* Text excerpt *
- - - - -

Cabbage Relish -
Indian style coleslaw  (Kobi Pachadi)

This cabbage relish recipe was inspired by Great Vegetarian Dishes, over 240 Recipes from around the world' by Kurma Dasa,  

1990, and the recipe was adapted specifically for the use of Carolina Reaper chilies. We grow and harvest them. They are a variety of Capsicum Chinense, specifically a cross between Bhut jolokia and red habanero.

This is an unusual coleslaw, so unlike the creamy mild version made with mayonnaise. It is very piquant and the tastes take a while to integrate, and will still be pulling in different directions when its ready to eat. It is delicious nonetheless, especially if you are a fan of the flavors of Indian cuisine. During the history of globalization, ingredients have been trans located, and chilies, tomatoes and peanuts, found in this recipe, originated in the Americas. However they have become integral to the cuisine of other areas of the world like the Mediterranean, Southern Asia and West Africa.

- - - - -

* Problems to work on *
1 > Say whether each statement agrees with the cabbage relish text, answering yes or no and quoting the deciding words. (a) The recipe was adapted for use with Carolina Reaper chilies. (b) This coleslaw is the creamy, mild kind made with mayonnaise. (c) Peanuts originated in the Americas.
2 > Edit the cabbage relish text from "1990, and the" up to and including "and West Africa.", putting "salad" wherever "coleslaw" appears.
3 > Turn the paragraph of the cabbage relish text beginning "This is an unusual coleslaw" into a short list that keeps its main facts.

* Extracted entries *
- - - - -

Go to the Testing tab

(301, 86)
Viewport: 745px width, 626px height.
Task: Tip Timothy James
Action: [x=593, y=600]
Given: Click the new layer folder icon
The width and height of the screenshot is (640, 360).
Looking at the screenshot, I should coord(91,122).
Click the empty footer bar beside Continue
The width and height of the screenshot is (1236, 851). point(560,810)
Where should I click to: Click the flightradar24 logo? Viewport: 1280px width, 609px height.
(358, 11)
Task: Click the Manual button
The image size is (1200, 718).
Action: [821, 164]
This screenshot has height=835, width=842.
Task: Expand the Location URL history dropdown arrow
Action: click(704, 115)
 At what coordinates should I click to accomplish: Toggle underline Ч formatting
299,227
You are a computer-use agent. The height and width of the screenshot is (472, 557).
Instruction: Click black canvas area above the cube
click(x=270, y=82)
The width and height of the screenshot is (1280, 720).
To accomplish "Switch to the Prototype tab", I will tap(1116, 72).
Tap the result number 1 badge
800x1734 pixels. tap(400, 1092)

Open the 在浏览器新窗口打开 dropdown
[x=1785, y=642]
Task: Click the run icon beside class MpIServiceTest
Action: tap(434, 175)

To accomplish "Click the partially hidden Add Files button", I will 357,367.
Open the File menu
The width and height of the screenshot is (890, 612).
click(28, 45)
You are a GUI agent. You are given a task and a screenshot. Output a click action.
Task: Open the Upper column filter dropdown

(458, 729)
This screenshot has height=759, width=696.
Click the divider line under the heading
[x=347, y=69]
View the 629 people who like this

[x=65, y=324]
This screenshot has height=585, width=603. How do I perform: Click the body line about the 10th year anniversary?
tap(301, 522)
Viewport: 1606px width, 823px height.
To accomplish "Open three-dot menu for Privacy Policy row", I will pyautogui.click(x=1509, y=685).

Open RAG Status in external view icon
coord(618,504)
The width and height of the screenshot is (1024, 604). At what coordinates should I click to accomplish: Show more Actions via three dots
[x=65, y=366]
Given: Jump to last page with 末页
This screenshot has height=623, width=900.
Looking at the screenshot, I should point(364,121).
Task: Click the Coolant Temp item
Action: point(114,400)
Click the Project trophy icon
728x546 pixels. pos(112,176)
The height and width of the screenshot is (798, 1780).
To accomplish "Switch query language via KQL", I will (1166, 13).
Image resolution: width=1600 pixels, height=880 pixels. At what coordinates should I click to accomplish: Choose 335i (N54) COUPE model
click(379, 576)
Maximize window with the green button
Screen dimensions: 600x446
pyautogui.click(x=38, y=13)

- - - - -

* Solutions for each task *
1 >
(a) Yes: "the recipe was adapted specifically for the use of Carolina Reaper chilies"
(b) No: "This is an unusual coleslaw, so unlike the creamy mild version made with mayonnaise."
(c) Yes: "chilies, tomatoes and peanuts, found in this recipe, originated in the Americas"

2 >
1990, and the recipe was adapted specifically for the use of Carolina Reaper chilies. We grow and harvest them. They are a variety of Capsicum Chinense, specifically a cross between Bhut jolokia and red habanero.

This is an unusual salad, so unlike the creamy mild version made with mayonnaise. It is very piquant and the tastes take a while to integrate, and will still be pulling in different directions when its ready to eat. It is delicious nonetheless, especially if you are a fan of the flavors of Indian cuisine. During the history of globalization, ingredients have been trans located, and chilies, tomatoes and peanuts, found in this recipe, originated in the Americas. However they have become integral to the cuisine of other areas of the world like the Mediterranean, Southern Asia and West Africa.

3 >
- This coleslaw is unusual and very piquant, unlike the creamy, mild version made with mayonnaise.
- Its tastes take a while to integrate and still pull in different directions when it is ready to eat.
- It is delicious, especially for fans of the flavors of Indian cuisine.
- Its chilies, tomatoes and peanuts originated in the Americas but have become integral to the cuisine of areas such as the Mediterranean, Southern Asia and West Africa.